Consignes>
A: Indiquez si chacune des affirmations suivantes concorde avec l'article sur Yasmina Khadra, en répondant par oui ou par non et en citant les mots décisifs de l'article : (i) Yasmina Khadra est le nom de plume de Mohammed Moulessehoul ; (ii) au Bahreïn, l'écrivain a constaté des violations des droits de l'homme ; (iii) la dynastie du roi de Bahreïn est au pouvoir depuis un siècle.
B: Recopiez dans l'article sur Yasmina Khadra tout ce qui va de « Cet ancien officier » jusqu'à « intellectuel de Saint-Germain-des-Près. ».

Opinion
Yasmina Khadra et
le «Printemps arabe» au Bahreïn
Gilles
Munier
Gilles
Munier
Mardi 4 octobre 2011
(AFI-Flash
n°120 - octobre 2011)
Depuis juin dernier, l’écrivain Yasmina
Khadra – nom de plume de l’Algérien
Mohammed Moulessehoul – s’est fait,
en Algérie, le chantre de Hamad Ben Issa
Al Khalifa, roi absolu de Bahreïn, issu
d’une dynastie au pouvoir depuis deux
siècles.
Cet ancien officier de l’armée
algérienne a participé à la sale guerre
contre l’Armée Islamique du Salut
(AIS) et le Groupe Islamique
Armé (GIA) dans la région d’Oran
dans les années 90, puis a démissionné
pour se consacrer à l’écriture. Ecrivain
à succès, provocateur, il croit qu’une
sorte de complot empêche qu’on
reconnaisse son talent à sa juste
valeur. Nommé directeur du Centre
culturel algérien à Paris, il est
une des coqueluches du petit monde
intellectuel de Saint-Germain-des-Près.
Au Bahreïn en août 2011, il a parcouru
le pays de bout en bout -
environ 27 km sur 27 ! - et n’a pas
constaté de violation des droits de
l’homme, alors qu’on évalue à plus de
10 000 le nombre des prisonniers
politiques et qu’il n’y aurait pas de
nuit sans manifestations durement
réprimées. Les témoignages de la
répression ne manquent pourtant pas. En
mars, les policiers anti-émeute auraient
tiré au fusil de chasse sur les
contestataires, faisant cinq morts et
des centaines de blessés. En mai, des
femmes médecins ont emprisonnées pour
avoir soigné des manifestants blessés.

Données fournies>
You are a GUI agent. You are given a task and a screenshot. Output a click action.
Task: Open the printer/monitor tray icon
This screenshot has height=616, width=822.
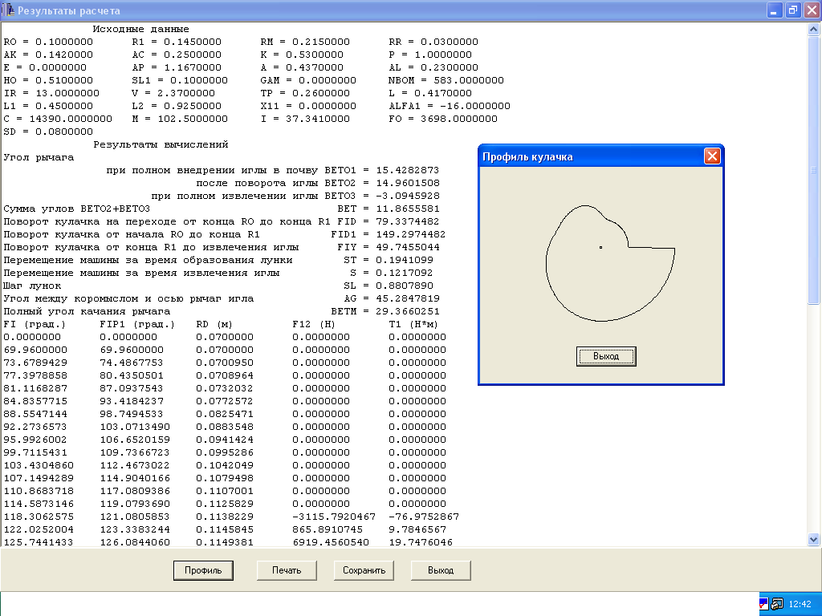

Corrigé>
A:
(i) Oui : « Yasmina Khadra – nom de plume de l’Algérien Mohammed Moulessehoul ».
(ii) Non : « n’a pas constaté de violation des droits de l’homme ».
(iii) Non : « issu d’une dynastie au pouvoir depuis deux siècles ».

B:
Cet ancien officier de l’armée
algérienne a participé à la sale guerre
contre l’Armée Islamique du Salut
(AIS) et le Groupe Islamique
Armé (GIA) dans la région d’Oran
dans les années 90, puis a démissionné
pour se consacrer à l’écriture. Ecrivain
à succès, provocateur, il croit qu’une
sorte de complot empêche qu’on
reconnaisse son talent à sa juste
valeur. Nommé directeur du Centre
culturel algérien à Paris, il est
une des coqueluches du petit monde
intellectuel de Saint-Germain-des-Près.